La mort de Stephora Anne-Mircile Joseph, petite fille haïtienne de 11 ans décédée par noyade le 14 novembre 2025 lors d’une excursion scolaire à Gurabo, près de Santiago en République dominicaine, vient de prendre un tournant judiciaire majeur. Le ministère public dominicain a ordonné l’arrestation de quatre responsables du prestigieux Institut Leonardo Da Vinci, désormais poursuivis pour homicide involontaire.
Cette affaire, devenue symbole d’une vulnérabilité plus large des enfants haïtiens dans le pays voisin, expose à la fois des dysfonctionnements éducatifs, des failles de supervision, et un contexte social marqué par des tensions identitaires.
Née en Haïti, arrivée en République dominicaine en 2022 avec sa mère après le départ du père aux États-Unis, Stephora était décrite par sa famille comme une enfant intelligente, sensible, studieuse et rêveuse.
Selon des témoignages recueillis, ses débuts scolaires ont été difficiles : remarques racistes, moqueries sur ses cheveux ou sa peau, isolement. Sa mère l’avait inscrite au mannequinat pour reprendre confiance. Progressivement, Stephora gagnait en assurance : bons résultats en mathématiques, passion pour le dessin, concours scolaires.
« Elle voulait juste être acceptée, progresser, vivre comme les autres », confie un proche.
Le drame interrompt brutalement ce récit fragile d’intégration.
Le 14 novembre, l’école organise une sortie à la Hacienda Los Caballos, complexe de loisirs doté de piscines. Il s’agissait, selon la famille, d’une excursion-récompense pour les meilleurs élèves.
Quelques heures après le départ, l’établissement contacte la mère : Stephora « ne se sent pas bien ». Elle vomit. On lui demande l’adresse d’un hôpital… puis on lui dit de venir la chercher en urgence sur le lieu de l’activité, à plusieurs dizaines de minutes de Santiago.
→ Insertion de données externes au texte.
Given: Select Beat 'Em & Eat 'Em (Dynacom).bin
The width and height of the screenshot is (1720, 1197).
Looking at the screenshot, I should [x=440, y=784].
Arrivée sur place, la mère n’est pas autorisée à voir son enfant. Elle attend plus de deux heures sans explication. Des policiers arrivent, la zone se verrouille.
Ce n’est qu’au bout d’environ trois heures qu’un médecin légiste l’informe : Stephora est morte par noyade. Son corps est immédiatement emporté à la morgue. La mère affirme qu’aucune information claire ne lui a été donnée sur les circonstances exactes.
Un certificat préliminaire évoque une “asphyxie mécanique par noyade associée à une insuffisance respiratoire”. Le rapport d’autopsie final est attendu.
Le ministère public indique que quatre membres de l’administration scolaire — dont la directrice administrative, la coordinatrice générale, l’orientatrice et la responsable du secondaire — ont été arrêtés pour homicide involontaire, soulignant des négligences graves dans l’organisation et la surveillance de l’excursion.
En République dominicaine, un arrêté de 2009 impose des règles strictes pour les sorties vers des sites à risque (plages, piscines, rivières) : notification préalable au district éducatif, encadrement proportionné et dispositif de secours.
Selon plusieurs sources proches du dossier, aucune preuve n’a été trouvée attestant que l’école ait informé les autorités éducatives de cette sortie. Le site de l’excursion aurait été fermé par précaution après l’incident.
L’affaire ne se lit pas seulement sous l’angle d’un accident scolaire. De nombreuses voix — familles, ONG, collectifs haïtiens — évoquent un climat d’hostilité structurelle envers les élèves haïtiens en République dominicaine.
Des témoignages évoquent insultes racistes subies par Stephora, minimisation de ses souffrances, invisibilisation de ses difficultés d’intégration.
Pour certains analystes, la gestion opaque de l’incident, l’absence d’information immédiate aux parents, l’indifférence apparente initiale de l’établissement s’inscriraient dans une relégation systémique des enfants haïtiens.
La procureure générale Yeni Berenice Reynoso a personnellement supervisé les investigations :
– 87 missions menées en trois jours ;
– auditions multiples ;
– interpellations après manque de coopération constaté chez les responsables.
Toutefois, des zones d’ombre demeurent :
– Y avait-il des sauveteurs présents ?
– Qui supervisait les enfants ?
– D’autres responsables pourraient-ils être poursuivis ?
– L’inhumation a-t-elle été menée avec respect des droits familiaux ?
Le rapport d’autopsie devra répondre à plusieurs interrogations cruciales.
Pour la famille, l’annonce des arrestations est un premier pas vers une justice douloureusement espérée.
Mais pour beaucoup d’observateurs haïtiens, le dossier de Stephora dépasse le judiciaire :
Il met en lumière la fragilité des enfants haïtiens face aux institutions étrangères, la nécessité de protéger les migrants mineurs et l’importance d’une accountability éducative dans la région.